» **RECORDS PROVIDED**:
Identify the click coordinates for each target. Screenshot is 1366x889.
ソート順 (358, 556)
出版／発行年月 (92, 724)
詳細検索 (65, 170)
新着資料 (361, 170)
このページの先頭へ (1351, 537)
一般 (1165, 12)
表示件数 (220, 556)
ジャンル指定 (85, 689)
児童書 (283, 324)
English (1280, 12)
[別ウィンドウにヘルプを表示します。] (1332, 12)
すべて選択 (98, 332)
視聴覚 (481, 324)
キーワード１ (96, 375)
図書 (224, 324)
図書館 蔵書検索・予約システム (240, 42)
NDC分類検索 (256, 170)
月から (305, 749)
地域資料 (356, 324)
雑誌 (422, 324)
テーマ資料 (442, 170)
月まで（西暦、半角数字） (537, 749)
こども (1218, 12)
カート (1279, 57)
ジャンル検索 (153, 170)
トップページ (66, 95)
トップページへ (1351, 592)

==

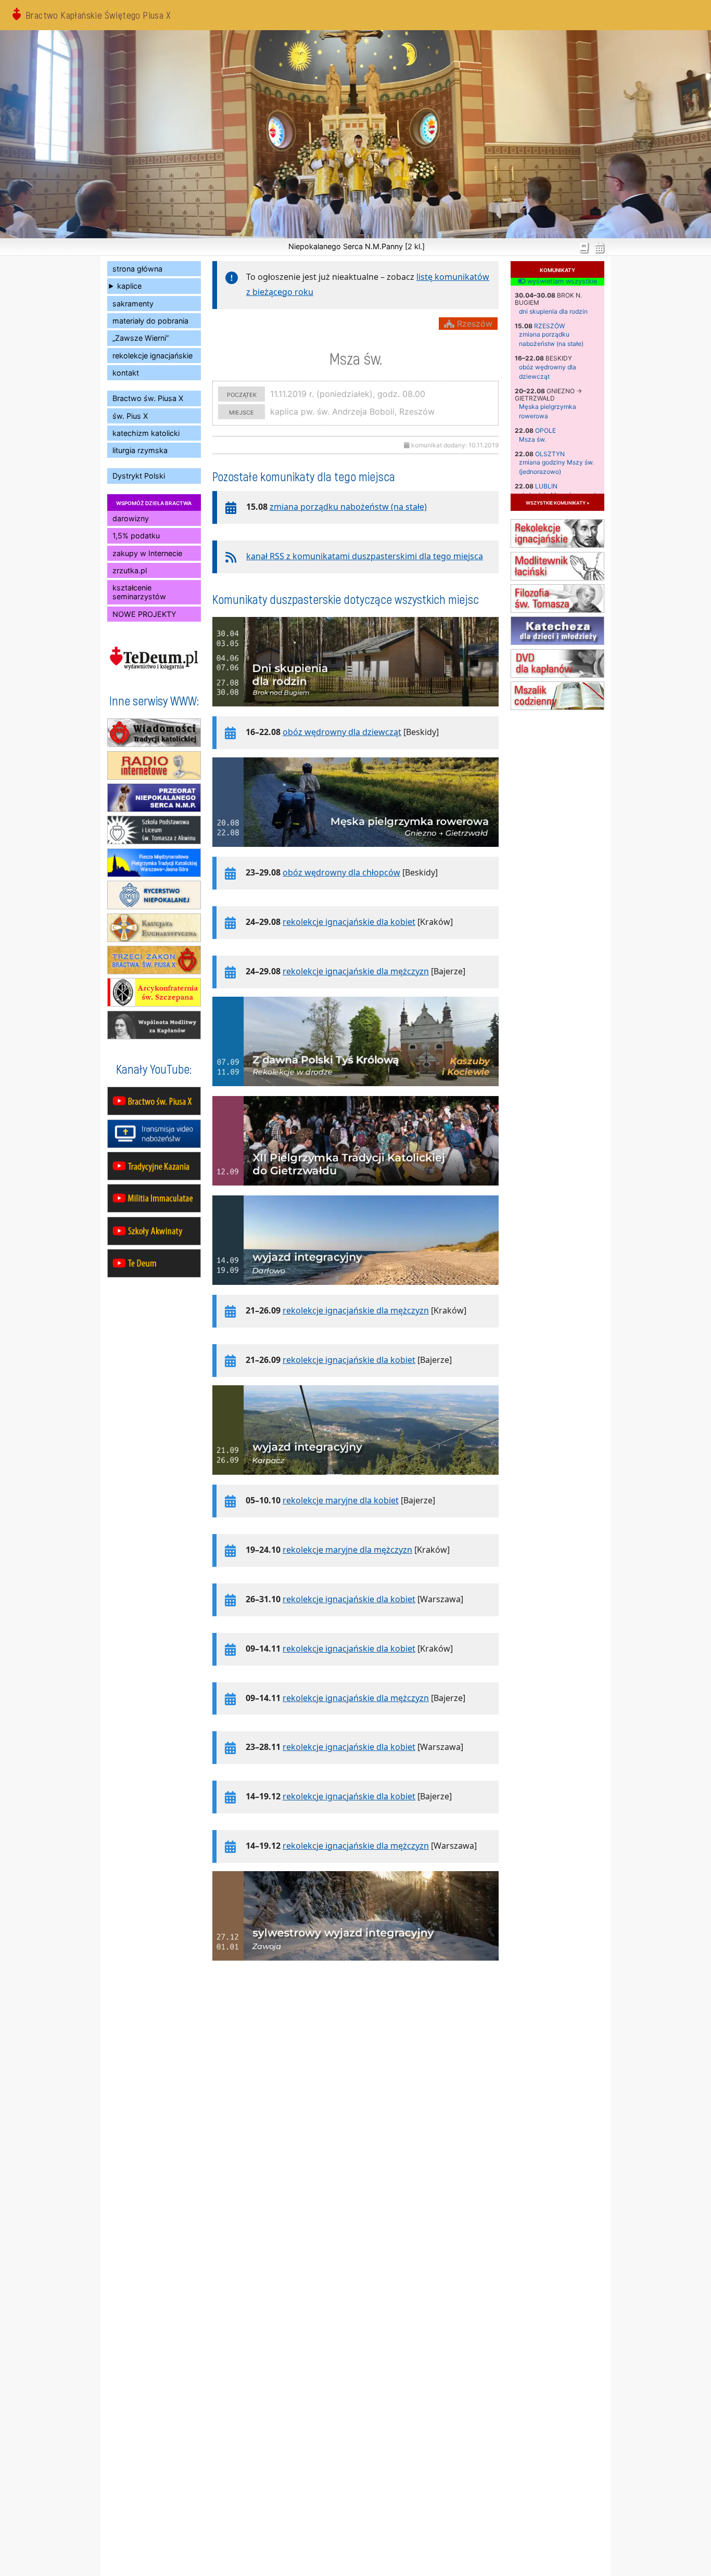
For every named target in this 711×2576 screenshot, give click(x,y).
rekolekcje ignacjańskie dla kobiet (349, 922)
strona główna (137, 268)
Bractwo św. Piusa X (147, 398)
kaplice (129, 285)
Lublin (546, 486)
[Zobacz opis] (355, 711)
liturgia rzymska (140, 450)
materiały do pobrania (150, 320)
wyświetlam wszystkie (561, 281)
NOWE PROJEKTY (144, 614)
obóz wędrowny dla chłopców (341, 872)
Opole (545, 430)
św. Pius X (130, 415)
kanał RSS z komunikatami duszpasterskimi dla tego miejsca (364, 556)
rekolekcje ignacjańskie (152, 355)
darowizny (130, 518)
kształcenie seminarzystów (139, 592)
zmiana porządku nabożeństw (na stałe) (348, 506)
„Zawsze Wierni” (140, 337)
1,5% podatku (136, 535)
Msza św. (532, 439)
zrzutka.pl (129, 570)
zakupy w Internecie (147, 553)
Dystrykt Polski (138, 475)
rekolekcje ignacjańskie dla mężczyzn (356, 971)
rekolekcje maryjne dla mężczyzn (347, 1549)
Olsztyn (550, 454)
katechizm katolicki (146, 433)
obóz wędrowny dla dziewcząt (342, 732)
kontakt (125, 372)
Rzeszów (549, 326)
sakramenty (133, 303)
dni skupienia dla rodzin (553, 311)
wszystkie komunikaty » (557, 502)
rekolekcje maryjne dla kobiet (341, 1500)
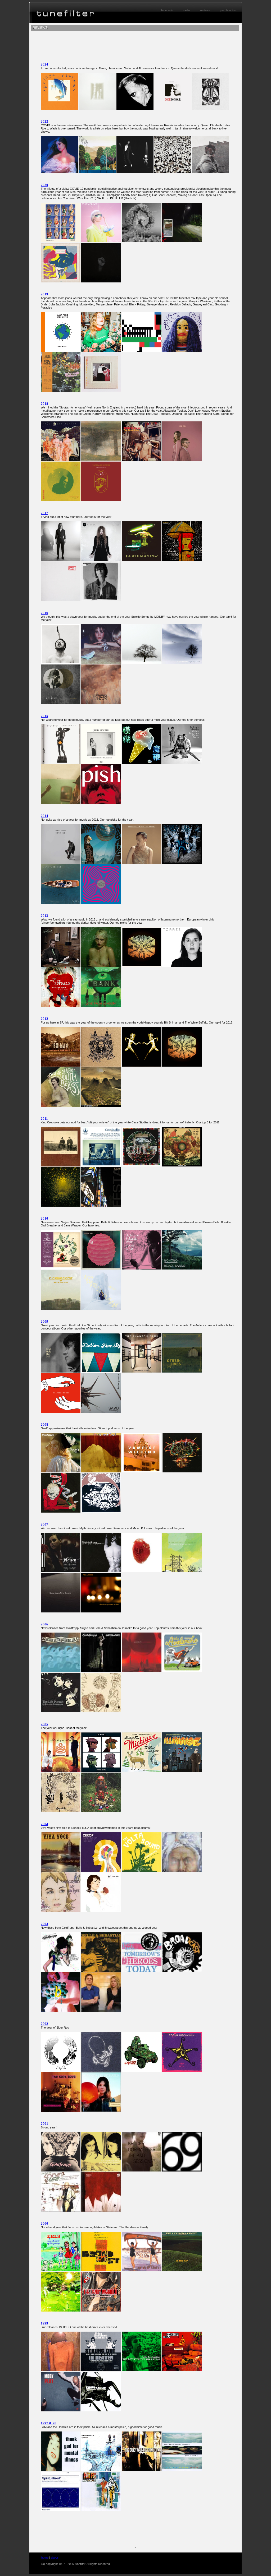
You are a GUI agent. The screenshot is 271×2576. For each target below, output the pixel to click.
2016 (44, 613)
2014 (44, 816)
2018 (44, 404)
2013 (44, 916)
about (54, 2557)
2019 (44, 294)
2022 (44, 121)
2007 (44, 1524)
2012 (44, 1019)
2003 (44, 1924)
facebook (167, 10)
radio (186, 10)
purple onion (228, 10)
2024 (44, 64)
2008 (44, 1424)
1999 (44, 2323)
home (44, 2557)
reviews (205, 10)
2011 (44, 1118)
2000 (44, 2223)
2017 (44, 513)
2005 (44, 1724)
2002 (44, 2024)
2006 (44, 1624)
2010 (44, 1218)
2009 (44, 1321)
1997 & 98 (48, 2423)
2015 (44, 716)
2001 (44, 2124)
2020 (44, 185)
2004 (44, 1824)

==

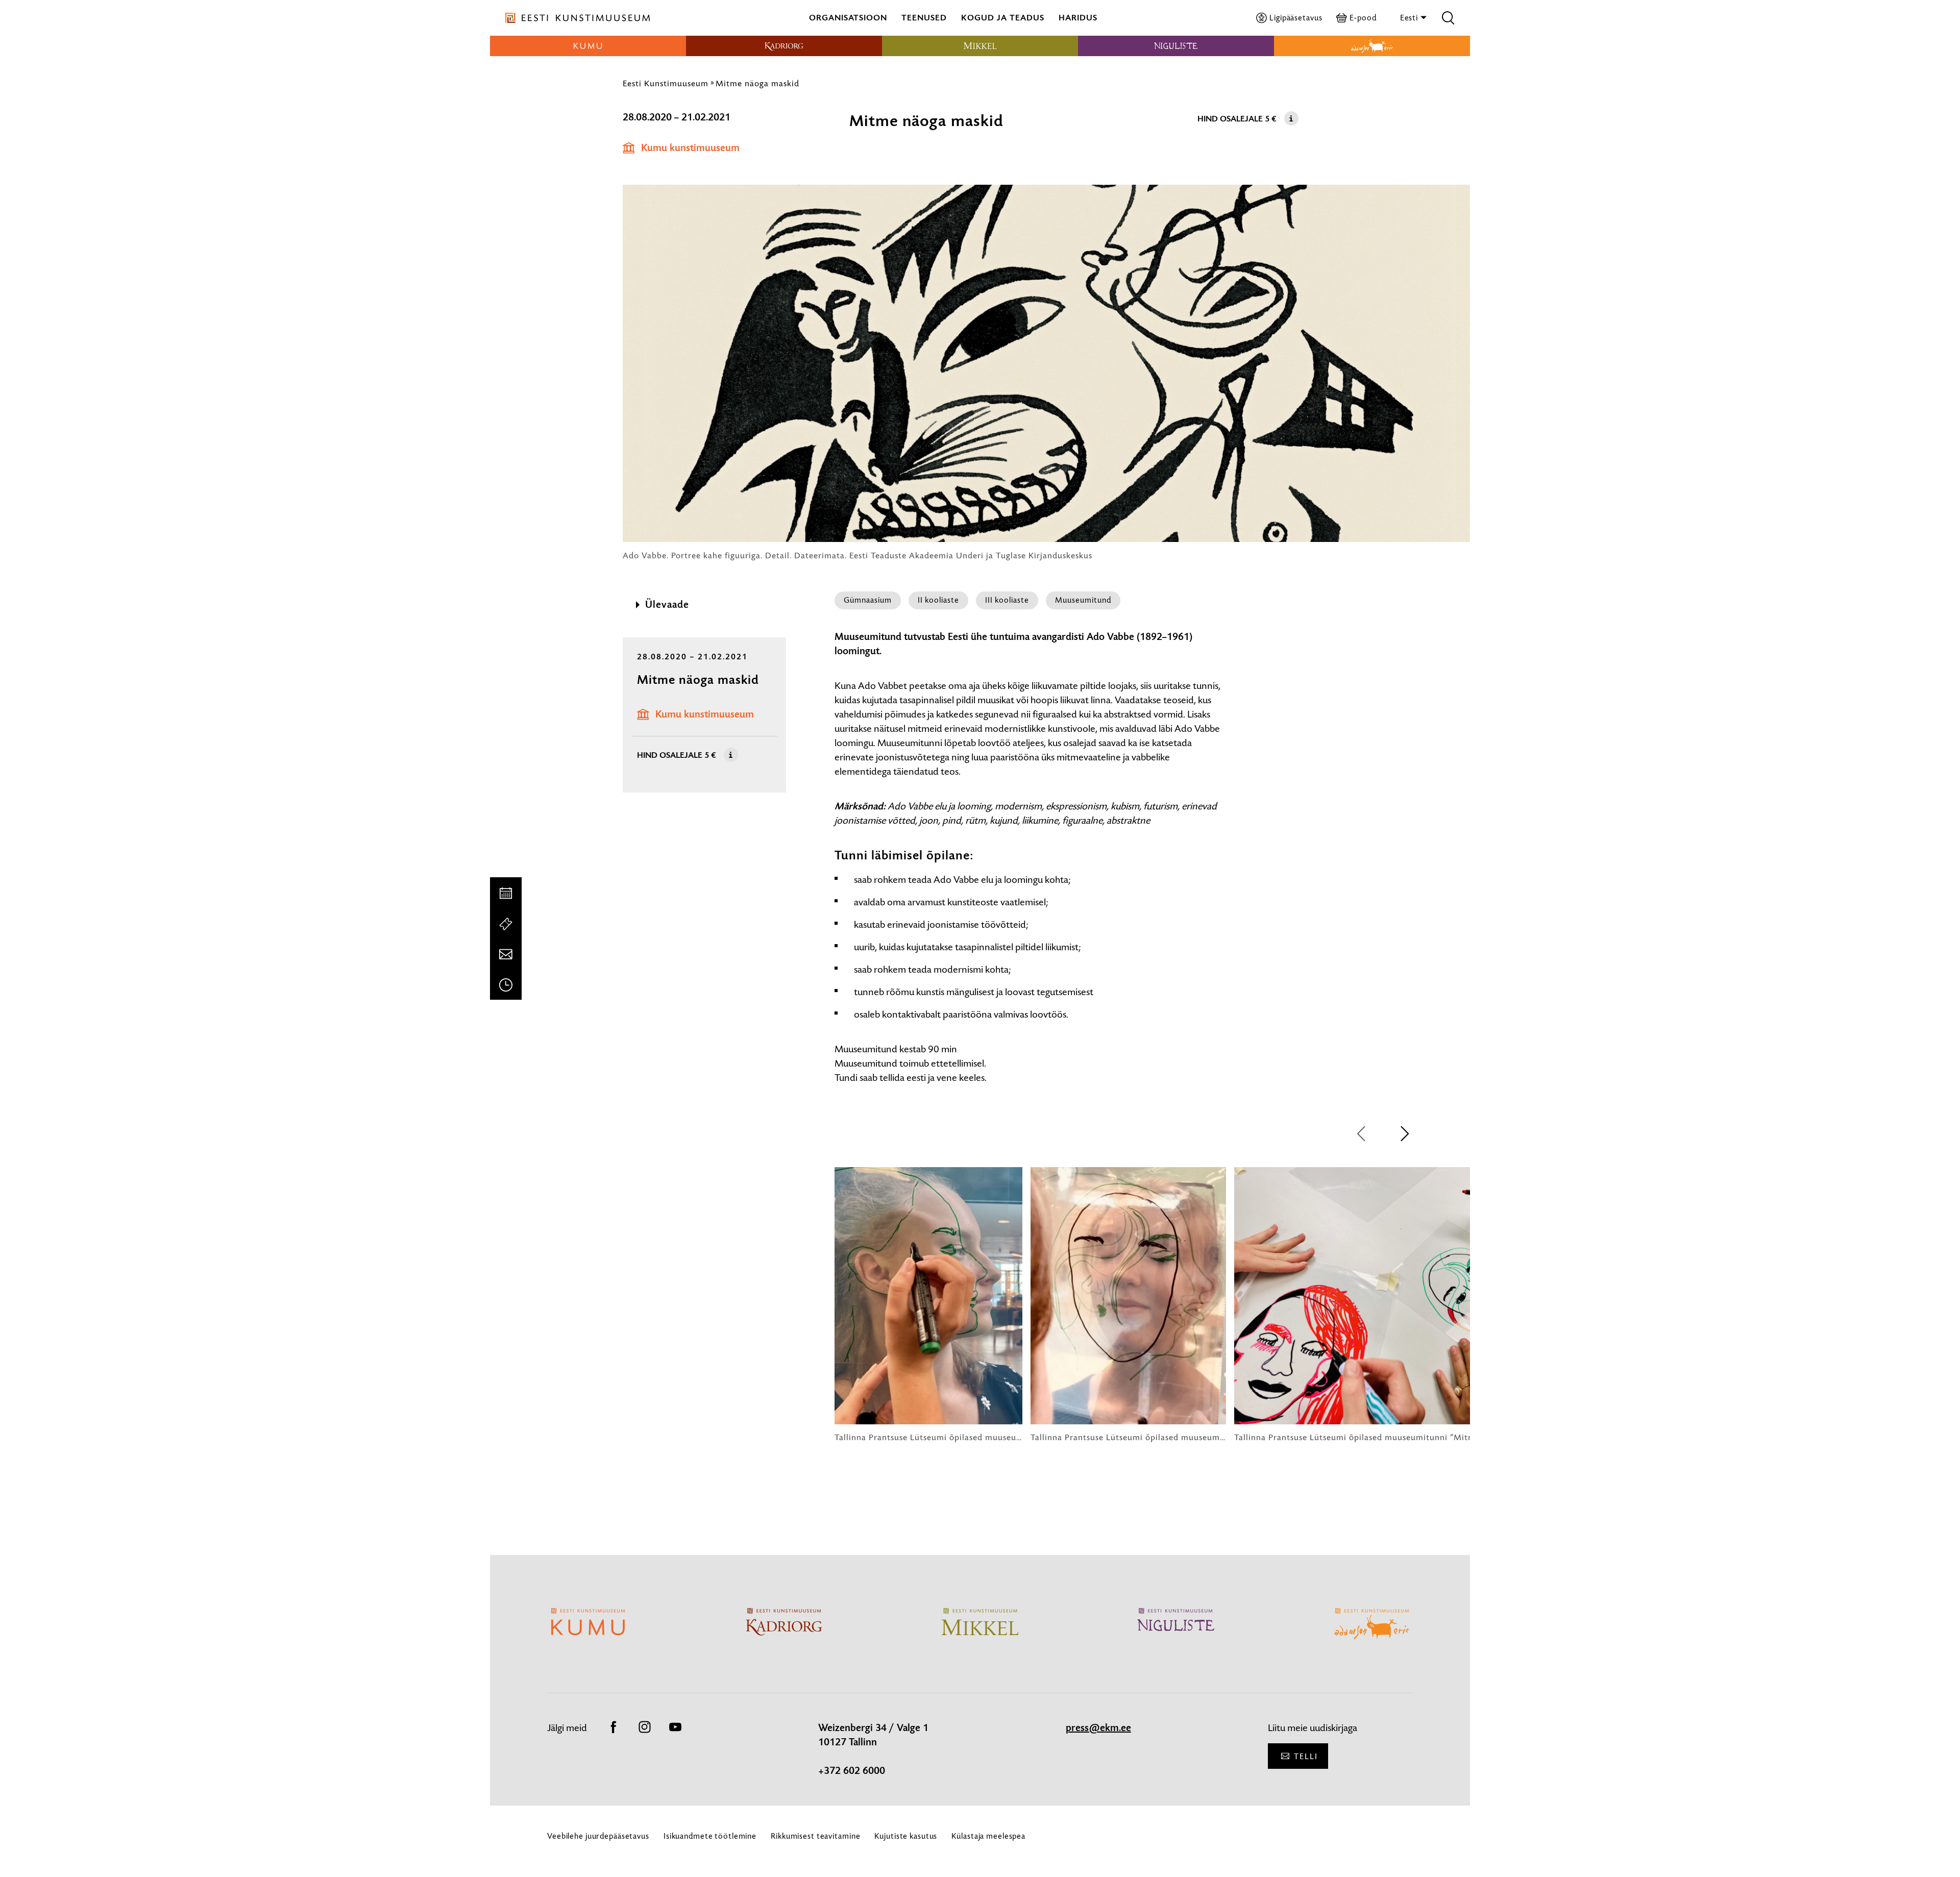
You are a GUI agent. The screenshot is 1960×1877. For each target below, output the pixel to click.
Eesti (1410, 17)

» **YOUR TASK**:
Only the lines above starting with the one with "kształcenie seminarzystów (139, 592)" and going through the one with "rekolekcje ignacjańskie dla mężczyzn" are to be copied, word for word and with both ends kept.

» **PROBLEM SOLUTION**:
kształcenie seminarzystów (139, 592)
zmiana porządku nabożeństw (na stałe) (348, 506)
„Zawsze Wierni” (140, 337)
1,5% podatku (136, 535)
Msza św. (532, 439)
zrzutka.pl (129, 570)
zakupy w Internecie (147, 553)
Dystrykt Polski (138, 475)
rekolekcje ignacjańskie dla mężczyzn (356, 971)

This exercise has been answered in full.